Why Should I Care about Graphics?
During my PhD, I got this question a lot. To be honest, it's a good question. If you are a scientist that studies the motion of galaxies (or some similar problem), why would you care about the latest animation from PIXAR or DreamWorks? Well, let's talk about that.
As a reminder, GPU stands for Graphics Processing Unit. Historically, its purpose has been to do graphics. Games. Visualizations. You know. Graphics.
These workflows typically require a lot of simple operations. For example, we might need to move a bunch of points from one set of locations to another. Or color a bunch pixels red (or any other color). Or to track a bunch of rays of light bouncing around a scene.
It's not particularly difficult to whip up some code in Python, C, or Julia to solve these problems for us. The trouble comes from the fact that these operations often need to be done a lot – thousands or millions of times. We also usually need the results immediately – like within one sixtieth of a second. When there are a large number of operations and a really short time limit, it suddenly makes sense to offload computation to a separate device that is built for that kind of work.
That's what the GPU is. A separate device that is built to solve a lot of simple operations at the same time.
I need to stop and expand upon the three separate claims made in the previous statement.
- The GPU is a separate device: This means that we often need a special protocol to use it from our programming language of choice, and we need to think about how to transfer data to and from the GPU.
- The GPU ... is built to solve ... simple operations: This means that certain workflows are not well-suited for the GPU. We'll give more examples of these later in the book.
- The GPU ... is built to solve a lot of ... operations at the same time: This means that we need to actively think about what each computational core of the GPU is doing in parallel.
I have often said that research in computational science mirrors research in computer graphics. Computer graphics researchers generally work on hardware and software tooling for GPUs – small, parallel devices that can fit on modern motherboards. Computational scientists generally work on hardware and software tooling for supercomputers – large, parallel networks of computers strung together to solve difficult problems. In a sense, both groups have been attempting to do the same thing: break up complex tasks into simpler ones so they make better use of parallel hardware. Eventually, the two forces met and General Purpose GPU (GPGPU) computing was born. Nowadays, the fastest supercomputers in the world use GPUs for computation. It's pretty clear that the GPU does more than "just graphics."

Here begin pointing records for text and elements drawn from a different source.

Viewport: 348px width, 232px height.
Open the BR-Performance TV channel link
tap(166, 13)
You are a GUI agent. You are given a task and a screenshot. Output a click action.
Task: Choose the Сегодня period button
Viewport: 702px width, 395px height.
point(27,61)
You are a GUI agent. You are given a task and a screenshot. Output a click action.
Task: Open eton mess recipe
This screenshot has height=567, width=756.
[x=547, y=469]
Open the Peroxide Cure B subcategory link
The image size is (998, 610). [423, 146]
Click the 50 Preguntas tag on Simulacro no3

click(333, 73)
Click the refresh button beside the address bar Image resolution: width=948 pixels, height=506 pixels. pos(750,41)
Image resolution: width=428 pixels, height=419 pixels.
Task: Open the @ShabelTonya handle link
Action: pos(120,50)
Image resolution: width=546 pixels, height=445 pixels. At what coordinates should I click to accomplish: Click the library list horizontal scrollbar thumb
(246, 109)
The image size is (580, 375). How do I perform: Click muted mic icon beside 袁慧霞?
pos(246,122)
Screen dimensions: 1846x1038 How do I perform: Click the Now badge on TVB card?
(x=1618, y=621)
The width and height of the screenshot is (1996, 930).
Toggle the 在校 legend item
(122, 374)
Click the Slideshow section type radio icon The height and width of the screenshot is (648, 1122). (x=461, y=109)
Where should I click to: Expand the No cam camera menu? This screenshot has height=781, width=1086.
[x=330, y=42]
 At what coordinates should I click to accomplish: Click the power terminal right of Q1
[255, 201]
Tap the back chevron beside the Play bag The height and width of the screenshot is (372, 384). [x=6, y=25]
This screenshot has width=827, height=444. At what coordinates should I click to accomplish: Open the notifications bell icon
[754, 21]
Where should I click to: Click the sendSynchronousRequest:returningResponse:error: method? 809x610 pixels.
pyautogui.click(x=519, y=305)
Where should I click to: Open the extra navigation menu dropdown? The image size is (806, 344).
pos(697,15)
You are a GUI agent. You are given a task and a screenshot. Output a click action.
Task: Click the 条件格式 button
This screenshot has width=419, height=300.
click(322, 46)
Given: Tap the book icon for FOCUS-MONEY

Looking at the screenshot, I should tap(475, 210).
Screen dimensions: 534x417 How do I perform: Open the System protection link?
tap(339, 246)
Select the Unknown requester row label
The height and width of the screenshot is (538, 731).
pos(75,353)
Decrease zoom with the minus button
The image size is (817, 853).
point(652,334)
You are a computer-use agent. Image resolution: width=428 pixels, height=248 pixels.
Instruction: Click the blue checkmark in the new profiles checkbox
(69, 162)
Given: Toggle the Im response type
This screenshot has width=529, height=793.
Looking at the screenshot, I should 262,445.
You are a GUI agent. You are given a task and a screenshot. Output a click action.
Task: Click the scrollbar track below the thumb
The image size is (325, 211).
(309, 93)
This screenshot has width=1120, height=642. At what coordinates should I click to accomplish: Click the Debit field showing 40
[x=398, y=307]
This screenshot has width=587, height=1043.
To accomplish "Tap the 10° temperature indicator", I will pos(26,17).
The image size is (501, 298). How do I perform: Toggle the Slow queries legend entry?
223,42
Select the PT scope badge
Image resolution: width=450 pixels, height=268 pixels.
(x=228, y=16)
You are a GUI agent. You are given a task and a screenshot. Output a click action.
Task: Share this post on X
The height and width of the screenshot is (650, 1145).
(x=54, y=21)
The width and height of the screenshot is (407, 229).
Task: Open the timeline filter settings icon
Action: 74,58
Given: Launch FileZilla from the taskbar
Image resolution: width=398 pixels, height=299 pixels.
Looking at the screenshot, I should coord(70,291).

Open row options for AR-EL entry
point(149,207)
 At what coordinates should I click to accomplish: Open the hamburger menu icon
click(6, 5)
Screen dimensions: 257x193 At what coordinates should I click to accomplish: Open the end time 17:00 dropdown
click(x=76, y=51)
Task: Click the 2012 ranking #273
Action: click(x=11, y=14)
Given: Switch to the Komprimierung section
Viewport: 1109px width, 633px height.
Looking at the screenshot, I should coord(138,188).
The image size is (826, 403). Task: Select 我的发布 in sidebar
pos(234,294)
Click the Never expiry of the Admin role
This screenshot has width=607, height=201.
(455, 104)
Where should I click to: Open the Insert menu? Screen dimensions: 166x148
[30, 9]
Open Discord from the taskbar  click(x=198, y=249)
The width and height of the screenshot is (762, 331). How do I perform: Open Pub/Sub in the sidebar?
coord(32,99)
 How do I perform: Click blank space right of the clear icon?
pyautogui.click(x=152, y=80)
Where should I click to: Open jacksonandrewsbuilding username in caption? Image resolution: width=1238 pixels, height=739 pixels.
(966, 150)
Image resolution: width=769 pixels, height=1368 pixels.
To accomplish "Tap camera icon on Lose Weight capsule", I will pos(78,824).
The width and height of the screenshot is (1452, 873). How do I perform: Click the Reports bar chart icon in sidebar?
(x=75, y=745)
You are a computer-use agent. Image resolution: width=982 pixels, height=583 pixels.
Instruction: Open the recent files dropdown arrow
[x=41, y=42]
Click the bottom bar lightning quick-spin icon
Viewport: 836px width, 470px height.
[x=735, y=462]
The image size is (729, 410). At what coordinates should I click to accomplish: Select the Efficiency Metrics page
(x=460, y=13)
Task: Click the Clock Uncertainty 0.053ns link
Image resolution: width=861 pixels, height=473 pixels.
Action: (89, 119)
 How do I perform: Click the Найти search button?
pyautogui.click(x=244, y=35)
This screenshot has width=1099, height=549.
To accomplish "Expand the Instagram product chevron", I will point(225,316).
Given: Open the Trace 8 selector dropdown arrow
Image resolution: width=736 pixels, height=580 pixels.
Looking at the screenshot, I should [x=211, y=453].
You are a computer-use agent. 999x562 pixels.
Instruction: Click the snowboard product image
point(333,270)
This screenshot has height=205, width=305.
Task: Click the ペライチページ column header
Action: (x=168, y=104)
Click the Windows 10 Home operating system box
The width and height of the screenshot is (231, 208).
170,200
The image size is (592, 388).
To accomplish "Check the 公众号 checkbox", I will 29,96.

But What If I Actually Care About Graphics?
Another great question!
This book is specifically written for students who want to use their GPU for more general applications (like large-scale simulations). It is a little unfortunate that the programming interfaces used for graphics are typically quite different than those used for computing. If you are interested in building a game or rendering engine, it might be best to think of this book as a way to satiate some idle curiosity that might be lingering in the back of your head. It's all good to know, but it's ok to read it for fun instead of rigor.
That said, there are still a number of good reasons to keep reading:
- It is entirely possible to use the lessons learned from this book to do "software rendering," which can be more flexible than traditional graphics workflows.
- We'll be discussing several graphical applications that are well-suited for computational workflows, such as ray marching and splatting.
- Even within traditional graphics workflows, there are certain applications that use "compute shaders" for various reasons (volume rendering and particle systems both come to mind). Compute shaders are almost identical to the functions we will be writing in this book.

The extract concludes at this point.